Met een nuchtere kijk moeten we al gauw toegeven dat noch een stad, noch een technologie intelligent kunnen zijn. Technologie alleen geeft geen aanleiding tot ingrijpende veranderingen. Wel is de vraag hoe de technologie wordt ingezet en toegepast in het raam van ‘slimme’ projecten en beleidsmaatregelen, onder de drievoudige impuls van overheden, ondernemingen en burgers. Geen van deze spelers heeft controle op de Smart City. Maar ieder van hen heeft een rol te spelen in het veranderingsproces van onze steden.

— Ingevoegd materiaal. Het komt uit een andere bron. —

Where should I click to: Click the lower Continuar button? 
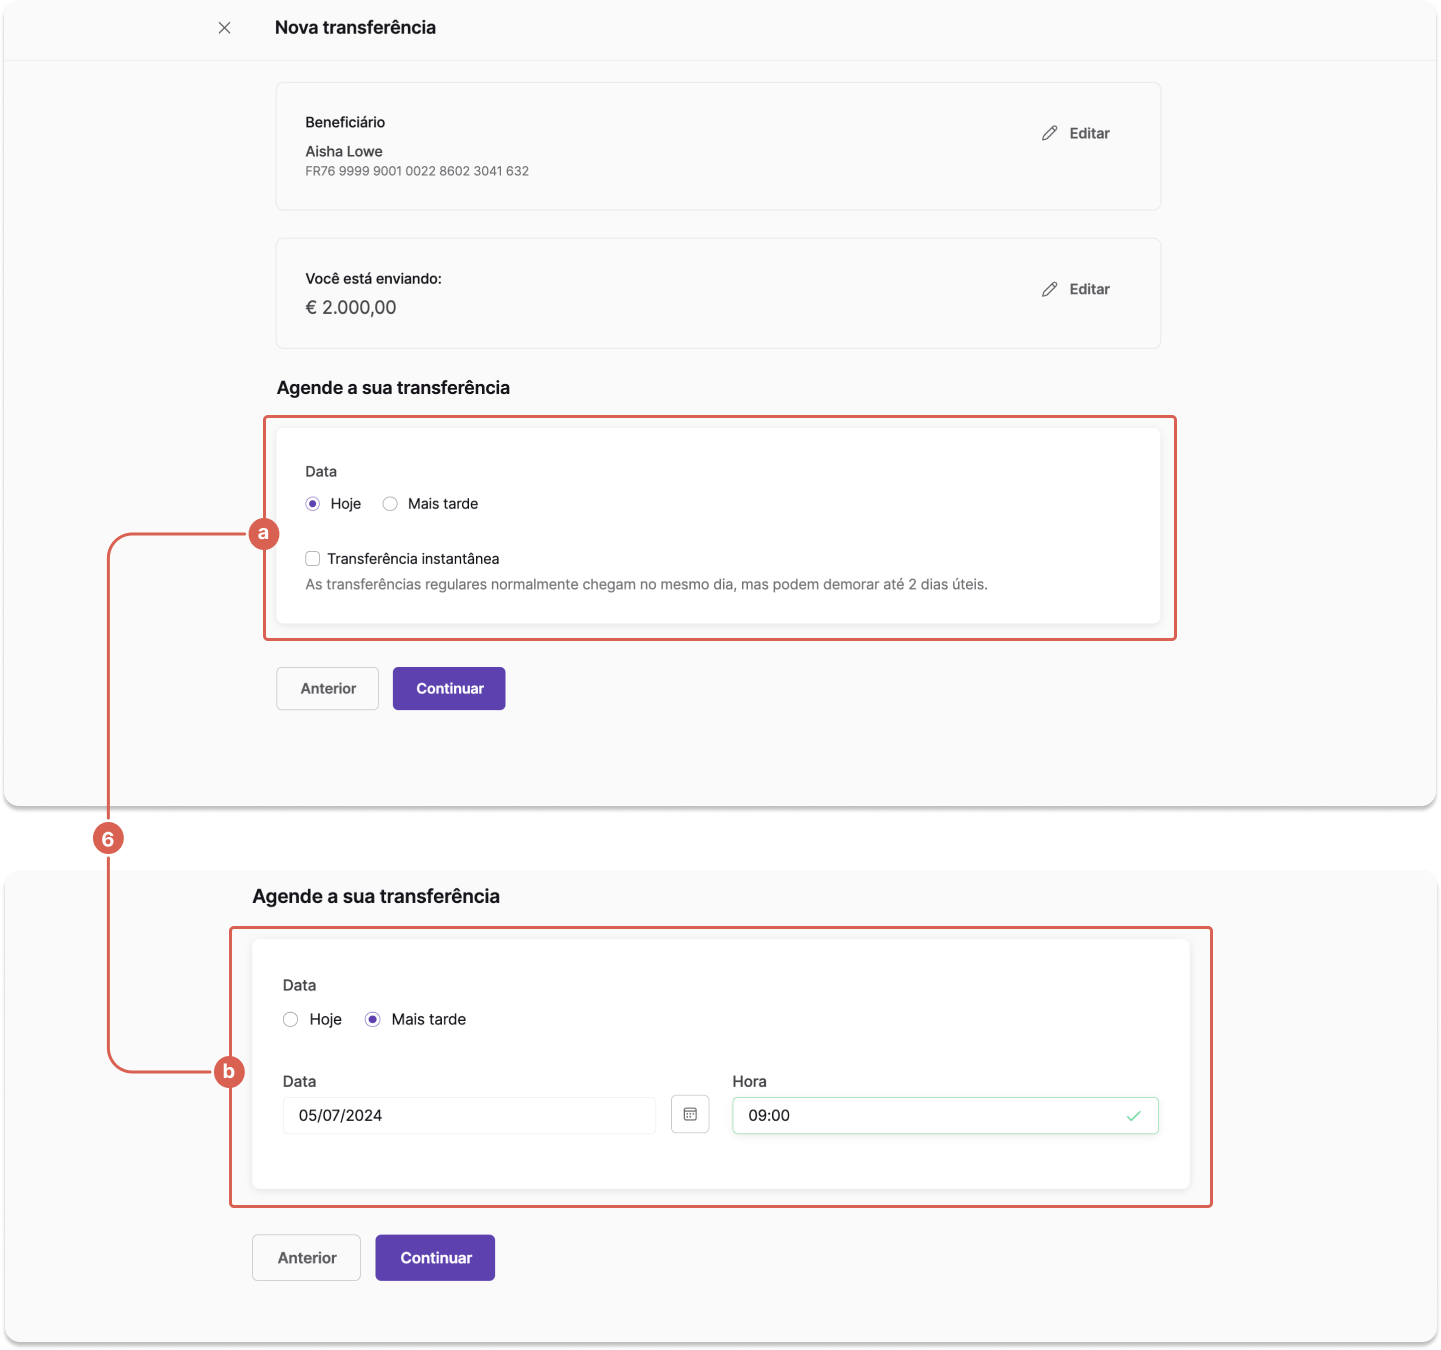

Nieuwe technologieën zijn dus een noodzaak, maar op zich niet voldoende. Technologische innovatie was aanwezig bij de meeste grote maatschappelijke verschuivingen. Het fenomeen is niet nieuw (denk aan de uitvinding van de drukkerij of de industrialisatie). De innovaties hebben revoluties teweeggebracht omdat er onderliggende culturele veranderingen aan het werk waren. Het was trouwens in de tijd van de Verlichting dat de drukpers echt tot bloei kwam.
Uiteindelijk is een Smart City gewoon … een stad. De stad van morgen begint weliswaar bij de keuzes die we vandaag maken.